Source document:
╔══

College is generally considered to be a place of rules, regulation, and fairness, but many for-profit schools have come under great scrutiny for various questionable practices. Some schools have been investigated for misleading advertising, unethical recruiting practices, or unlawful use of federally held student aid dollars.

In general, for-profit schools boost their enrollment through aggressive and deceptive marketing tactics. These tactics, which make ambitious promises of high-paying or prestigious jobs to all who attend, play on students’ idealism. Many students jump into these programs with little research, which leaves them unprepared for the high price tags and poor program outcomes.

The schools with the flashiest, pushiest marketing tactics are often the least cost-effective, and many students are forced to drop out under the weight of crippling student loan debt. The students who do graduate often pay a lot of money going through an expensive degree program that often turns out to be worthless. A staggering amount of these students fail to find adequate employment, can no longer make loan payments, and wind up defaulting on their student loans.

The federal government is aware of this, which is why there have been several investigations in recent years.

Federal Report Findings

In 2010, the United States Senate initiated a full-fledged investigation. The Government Accountability Office, or GAO, looked into the ways that for-profit schools used $24 billion federal dollars. The GAO discovered that many schools (particularly the ones that operated online) relied on deceptive marketing tactics to make a profit—or, in legal terms, they committed fraud.

The majority of these schools touted their degree program as the only viable option, and they aggressively pushed students to enroll immediately, without looking into their other options. Many schools flat-out lied to prospective students, relying on incorrect estimates of their graduation rates, their graduate’s average salary/employment opportunities, and their program’s average cost/duration. Some schools even encouraged their students to lie when applying for federal student aid applications.

╚══

Items:
╔══

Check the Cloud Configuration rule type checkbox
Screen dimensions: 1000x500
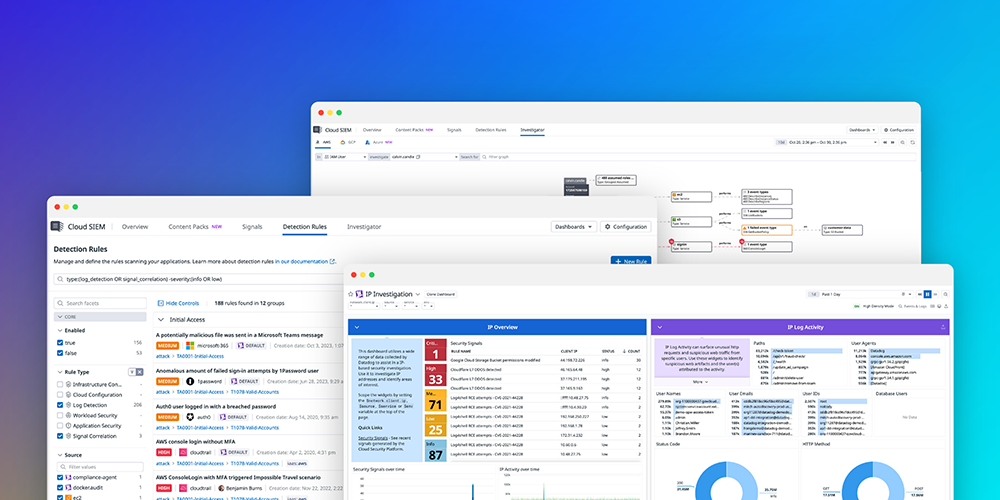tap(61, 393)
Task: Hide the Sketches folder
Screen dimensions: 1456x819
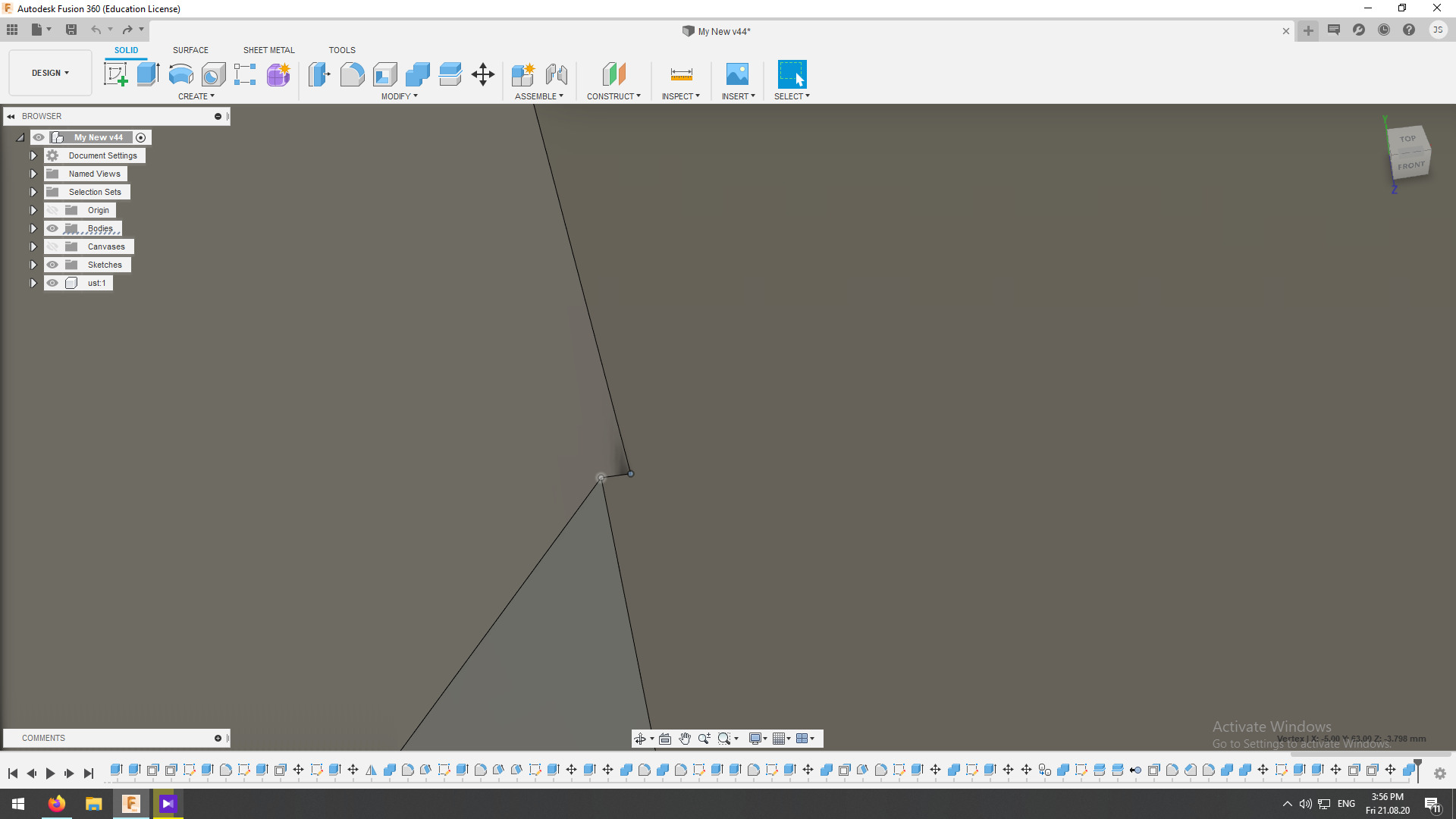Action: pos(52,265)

╚══
╔══

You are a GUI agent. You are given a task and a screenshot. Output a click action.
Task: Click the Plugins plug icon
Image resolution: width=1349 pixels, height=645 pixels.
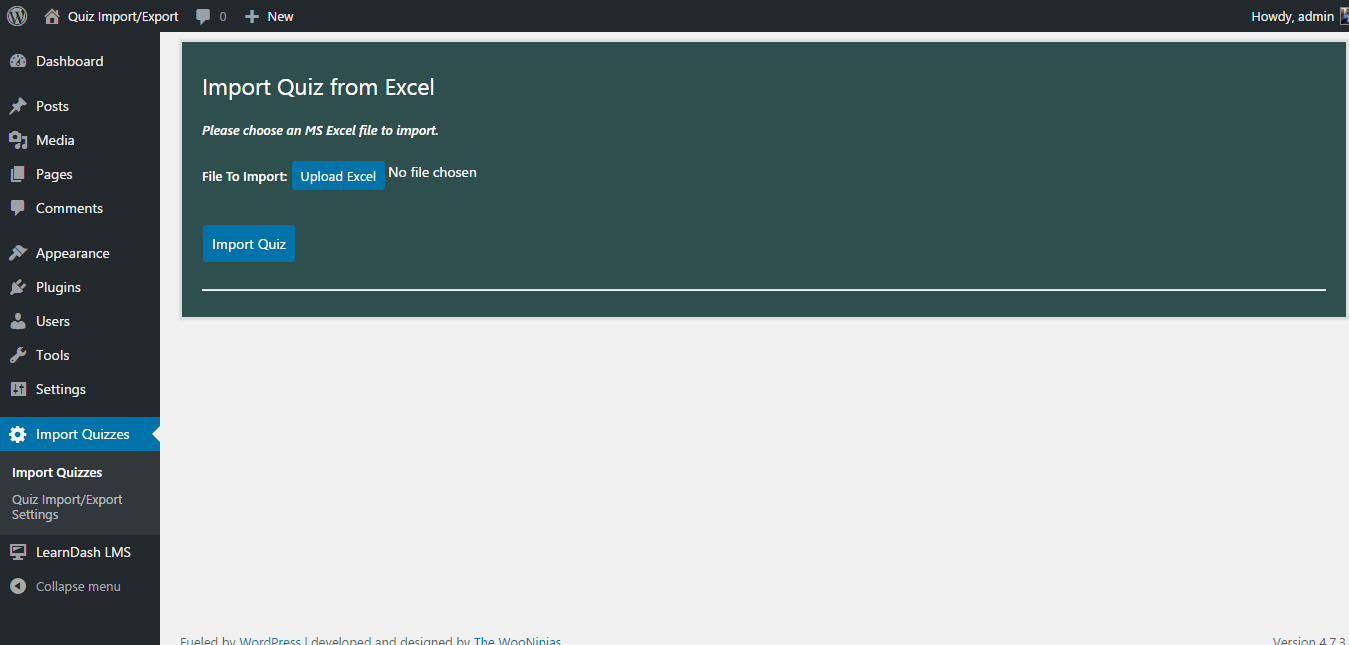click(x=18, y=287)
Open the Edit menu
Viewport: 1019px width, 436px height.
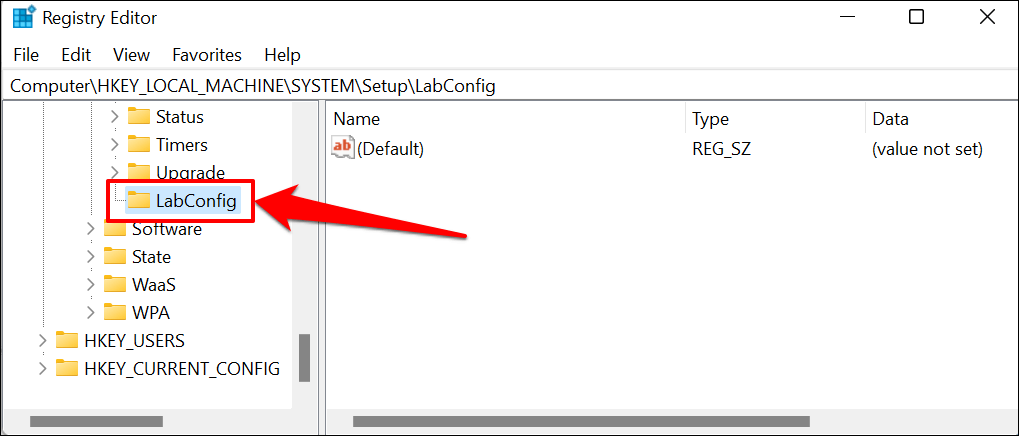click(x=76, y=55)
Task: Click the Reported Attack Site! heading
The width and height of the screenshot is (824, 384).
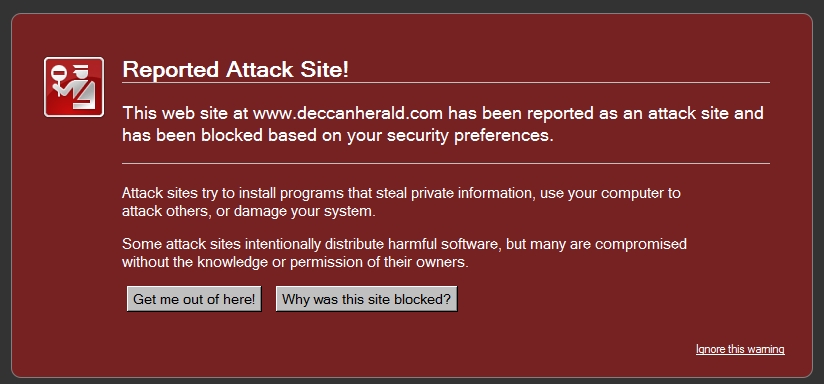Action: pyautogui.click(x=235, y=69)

╚══
╔══

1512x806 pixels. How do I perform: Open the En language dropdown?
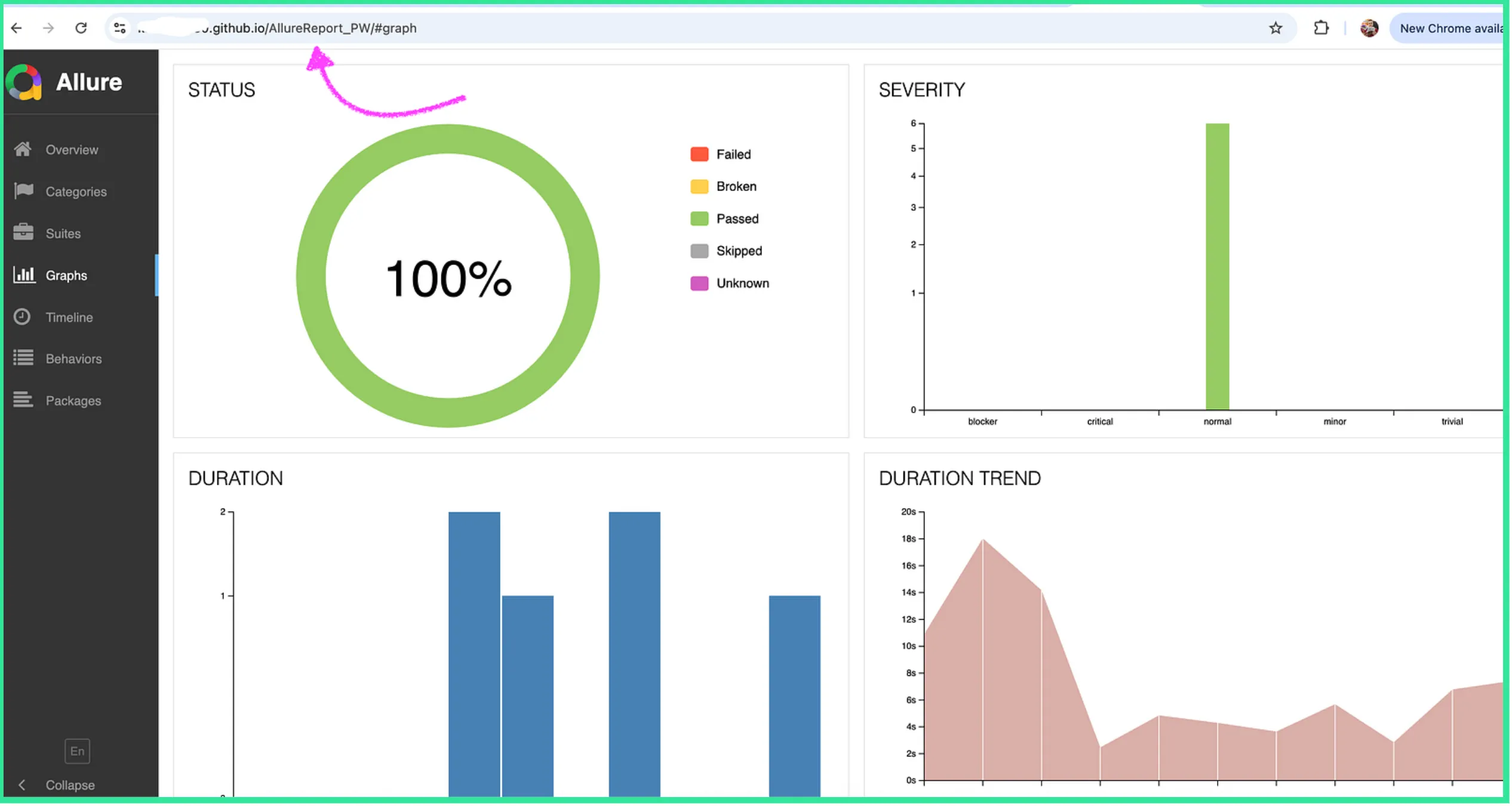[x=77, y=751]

╚══

Tasks to complete:
1/ Duplicate the passage on for-profit schools word for word. Begin at the words "Federal Report Findings" and stop after "they committed fraud.".
2/ In the passage on for-profit schools, how many federal dollars did the GAO examine in its investigation of how these schools used them?
Work from the passage on for-profit schools only, not the rows.

In response:
1/
Federal Report Findings

In 2010, the United States Senate initiated a full-fledged investigation. The Government Accountability Office, or GAO, looked into the ways that for-profit schools used $24 billion federal dollars. The GAO discovered that many schools (particularly the ones that operated online) relied on deceptive marketing tactics to make a profit—or, in legal terms, they committed fraud.

2/ $24 billion.